An overview of the migration policies and trends - Slovakia

11. 2. 13
Source: migrationonline.cz
Country: Slovakia
Slovakia is a country with relatively low share of foreigners within population, though the overall number of foreigners is increasing (both in relative and absolute numbers). In 2011, the number of foreign citizens officially residing in Slovakia reached 70 727 which means 1.3 % of the total population.

Recent migration trends

The overall inflows of immigrants to Slovakia had been constantly rising from 2004, when the country entered into the EU, and reached its top in 2008 when the number of incoming immigrants registered for permanent residence reached 8 765 persons. In 2009, the number of new immigrants fell by some 2.5 thousand on yearly basis mainly due to the effects of economic crisis.[1] According to most recent data, in 2011 authorities registered 4 829 new immigrants for permanent residence.[2] The emigration flows from Slovakia have been relatively steady in recent years. In 2011 over 85 % of all migrant Slovak citizens emigrated to other EU countries.
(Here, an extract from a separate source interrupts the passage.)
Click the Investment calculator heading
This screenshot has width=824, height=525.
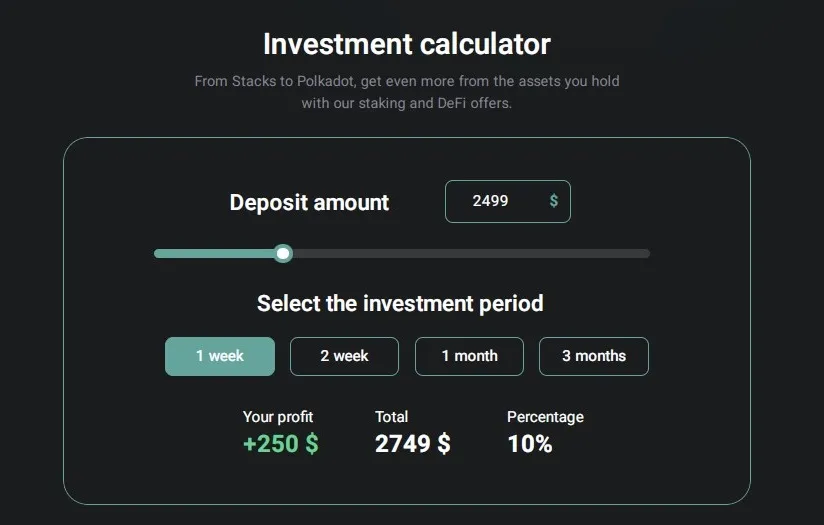[x=407, y=44]
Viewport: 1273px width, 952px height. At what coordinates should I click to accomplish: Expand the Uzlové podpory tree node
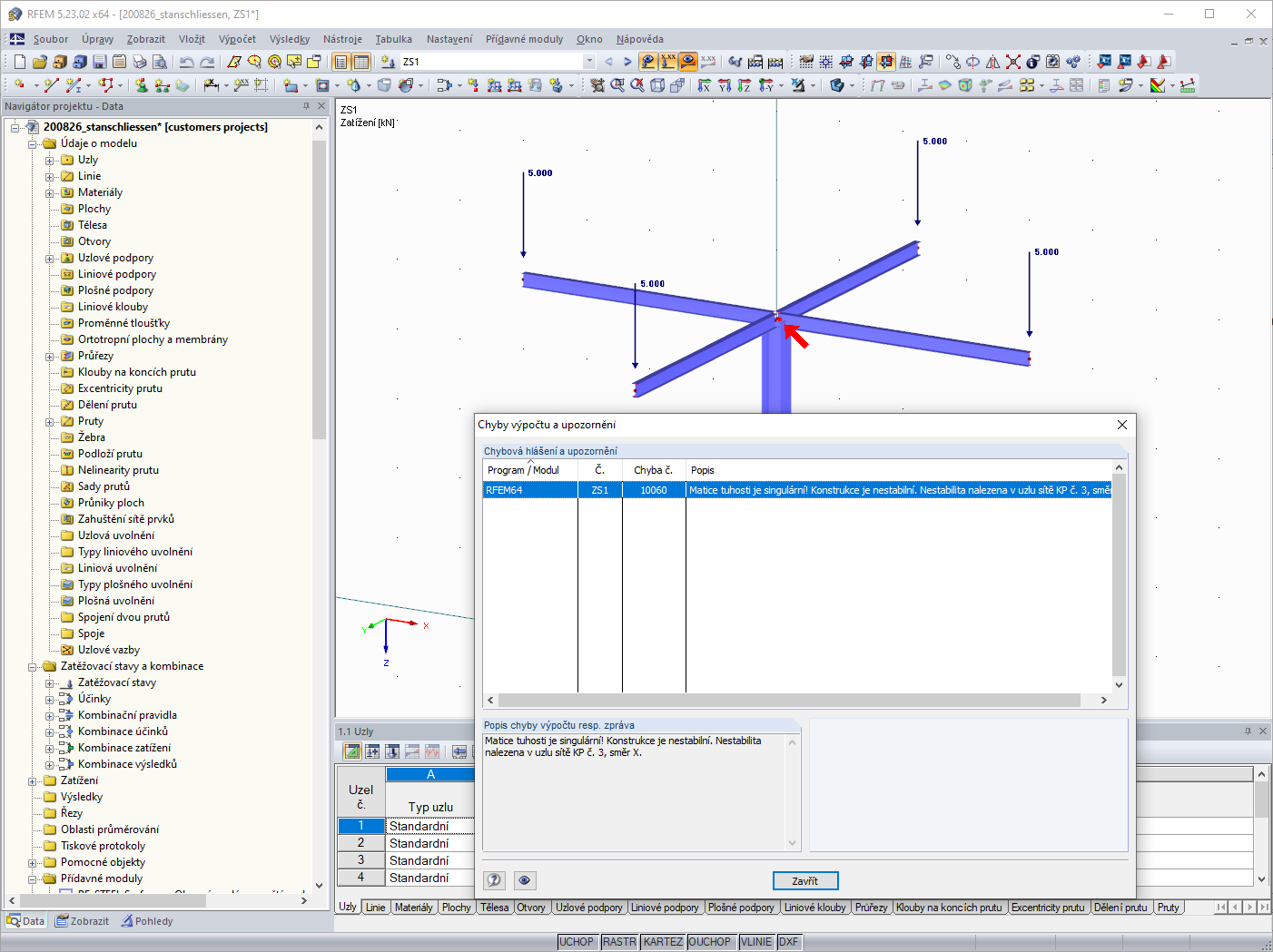point(50,259)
In recent years, the share of migrants coming from third (non-EU) countries has decreased in favour of migrants from the EEC. Out of the total number of immigrants residing in Slovakia, in 2011 only about 23 % came from third countries, mainly from Ukraine, Serbia, Russia, Vietnam and China. This trend is related to easier travel and employment opportunities for EU citizens after the country’s accession to the EU in 2004.

Most immigrants are coming from neighbouring countries, in particular from the Czech Republic and Hungary. Also the number of immigrants from Romania and Bulgaria has considerably increased after the accession of these two countries to the EU in 2007. In the period of 2004-2008 the number of immigrants from Romania has increased fivefold and has doubled in respect of Bulgaria.[3]
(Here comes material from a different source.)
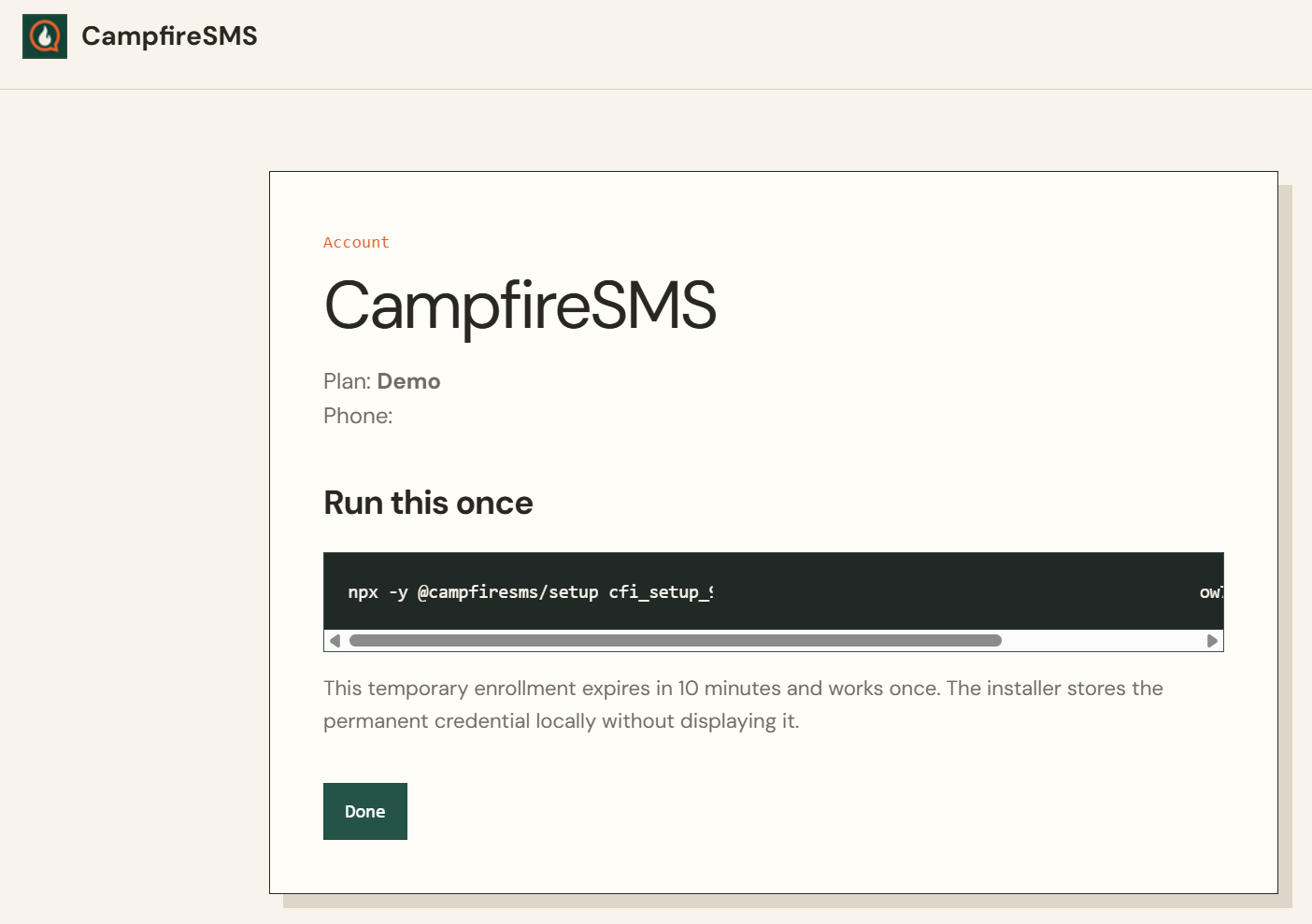Click the npx keyword starting the command
This screenshot has height=924, width=1312.
point(363,593)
The highest concentration of migrants is in the western Slovakia mainly due to more employment possibilities in this region. Around two thirds of immigrants are male. In average, immigrants from third countries are in younger age category (20-34 years), than those from the EU countries (35-64 years).
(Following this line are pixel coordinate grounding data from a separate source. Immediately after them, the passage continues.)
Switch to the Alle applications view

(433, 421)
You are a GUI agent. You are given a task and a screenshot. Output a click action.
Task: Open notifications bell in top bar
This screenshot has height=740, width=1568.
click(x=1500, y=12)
Labour migration policy in Slovakia is currently not regulated by quotas or similar restrictive measures. According to recent migration surveys, Slovakia is slowly changing into a country of the first choice of migrant workers.[4] This is also due to the development of migrant social networks, providing information on working possibilities and other types of support.

According to official statistics, the number of employed migrants surged dynamically after the accession to the EU (from 2 761 in 2004 to 18 247 in 2010). However, the share of employed migrants on overall population of the Slovak Republic has been low – less than 1 %.[5] According to independent researchers, the official data are significantly undervalued, and they estimate that a real number of migrants active on the labour market could have reached around 34 – 37 thousand persons in 2008.[6]

The number of asylum applications in Slovakia has been gradually decreasing to the approx. 500 per year in 2010 – 2012, which constitutes a sharp decline from 11 395 in 2004. In 2012 (until the end of October) 27 persons were granted asylum and 94 provided with subsidiary protection.

Recent migration and integration policy

In 2011 the government adopted new strategic document the Migration policy of the Slovak Republic - Perspective until the year 2020 (Slovak only), prepared by the Ministry of Interior. The document prioritizes immigration of high-skilled workers with an emphasis on culturally related countries. A new theme of this political paper is the connection between migration and development. The issue was first introduced into the public discourse in 2007 by the Ministry of Foreign Affairs in cooperation of IOM.[7] The migration strategy envisage greater coherence between migration and development policies, in particular by focusing official development aid at countries relevant from the perspectives of migration flows, as well as using potential of circular migration when supporting development of third countries. Consequently, the Ministry of Labour, Social Affairs and Family adopted the Action Plan of Migration Policy in 2012-2013 (Slovak only), which includes concrete measures of migration policy.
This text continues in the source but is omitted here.